6. Arbitration If Required
Despite the appointment of a referee, the parties may engage in conflicts over the actions or rulings of the referee, and in that event, these disputes should be resolved exclusively by the filing of a fast-track arbitration that will take place in a matter of 60-90 days. This requirement of mandatory arbitration is the last fallback in the dispute resolution process to ensure that all conflicts between the parties relating to the earnout will never become bogged down in litigation.
Conclusion
The goal shared by company buyers and sellers of structuring a win-win deal is what leads them to adopt an earnout provision because the contingent purchase price works for both sides. But for a contingent provision to successfully stand the test of time, it cannot result in the parties becoming locked in combat.

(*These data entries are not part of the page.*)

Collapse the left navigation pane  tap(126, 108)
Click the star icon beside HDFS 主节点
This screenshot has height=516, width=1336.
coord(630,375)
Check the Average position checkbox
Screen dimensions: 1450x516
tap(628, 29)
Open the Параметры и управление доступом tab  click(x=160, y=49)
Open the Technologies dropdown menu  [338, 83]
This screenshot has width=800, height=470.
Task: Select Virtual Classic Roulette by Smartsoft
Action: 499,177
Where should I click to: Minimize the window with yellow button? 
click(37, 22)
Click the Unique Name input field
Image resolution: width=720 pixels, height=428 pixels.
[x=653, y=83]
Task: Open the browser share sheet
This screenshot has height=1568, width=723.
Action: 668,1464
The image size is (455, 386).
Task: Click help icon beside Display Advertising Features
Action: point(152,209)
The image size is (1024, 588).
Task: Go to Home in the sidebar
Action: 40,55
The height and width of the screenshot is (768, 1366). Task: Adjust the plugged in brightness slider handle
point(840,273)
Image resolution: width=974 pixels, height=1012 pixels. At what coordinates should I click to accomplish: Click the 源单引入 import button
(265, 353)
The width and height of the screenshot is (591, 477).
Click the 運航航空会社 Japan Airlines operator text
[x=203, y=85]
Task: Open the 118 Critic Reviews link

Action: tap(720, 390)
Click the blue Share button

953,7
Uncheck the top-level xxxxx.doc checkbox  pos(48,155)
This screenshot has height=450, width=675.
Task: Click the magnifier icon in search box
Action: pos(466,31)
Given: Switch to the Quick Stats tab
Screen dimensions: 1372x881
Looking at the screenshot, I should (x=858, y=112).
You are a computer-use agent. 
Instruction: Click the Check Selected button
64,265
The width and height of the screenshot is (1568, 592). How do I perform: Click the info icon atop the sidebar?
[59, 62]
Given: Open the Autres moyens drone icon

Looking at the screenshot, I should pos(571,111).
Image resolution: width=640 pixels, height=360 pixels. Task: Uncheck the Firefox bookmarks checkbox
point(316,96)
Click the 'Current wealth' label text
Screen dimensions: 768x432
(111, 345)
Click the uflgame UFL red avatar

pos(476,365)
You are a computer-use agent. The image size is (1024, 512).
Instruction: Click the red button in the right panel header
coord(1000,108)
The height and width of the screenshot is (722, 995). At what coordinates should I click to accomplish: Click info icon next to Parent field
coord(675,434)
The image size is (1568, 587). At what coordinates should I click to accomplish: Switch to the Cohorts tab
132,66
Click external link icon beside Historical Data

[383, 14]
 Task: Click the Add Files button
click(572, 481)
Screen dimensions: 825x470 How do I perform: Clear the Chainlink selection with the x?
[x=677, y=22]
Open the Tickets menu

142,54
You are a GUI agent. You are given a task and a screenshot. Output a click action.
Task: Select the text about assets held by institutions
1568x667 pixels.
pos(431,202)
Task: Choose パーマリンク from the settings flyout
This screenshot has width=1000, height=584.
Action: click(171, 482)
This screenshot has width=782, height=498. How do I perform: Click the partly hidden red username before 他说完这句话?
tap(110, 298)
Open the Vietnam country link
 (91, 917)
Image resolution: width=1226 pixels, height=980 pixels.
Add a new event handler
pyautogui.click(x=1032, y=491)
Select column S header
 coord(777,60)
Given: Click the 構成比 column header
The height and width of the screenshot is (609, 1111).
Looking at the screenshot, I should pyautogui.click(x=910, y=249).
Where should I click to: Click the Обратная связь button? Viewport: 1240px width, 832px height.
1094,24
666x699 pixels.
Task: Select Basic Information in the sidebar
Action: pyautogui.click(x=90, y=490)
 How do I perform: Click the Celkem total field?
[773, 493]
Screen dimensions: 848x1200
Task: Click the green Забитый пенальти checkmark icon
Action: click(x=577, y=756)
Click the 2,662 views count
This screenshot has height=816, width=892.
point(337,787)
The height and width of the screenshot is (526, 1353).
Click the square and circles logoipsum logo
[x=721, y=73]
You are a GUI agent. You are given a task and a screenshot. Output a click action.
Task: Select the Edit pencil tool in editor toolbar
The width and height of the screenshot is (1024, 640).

A well-drafted earnout provision enables the parties to head off potential disputes at the drafting stage before they ever become embroiled in litigation.
Crafting an earnout provision that will avoid future conflicts is possible when the parties are assisted by CPAs during the drafting stage, when they draft contract terms based on the actual performance of the company being acquired, when they attach financial statements that govern the calculation of the earnout, and when they provide for access to all documents necessary to conduct the calculation of the earnout. Finally, if conflicts do arise, the earnout provision needs to provide for the appointment of a referee to resolve these disputes, and ultimately, for an arbitration to take place that will result in a final, non-appealable award if the parties stymie the referee’s efforts.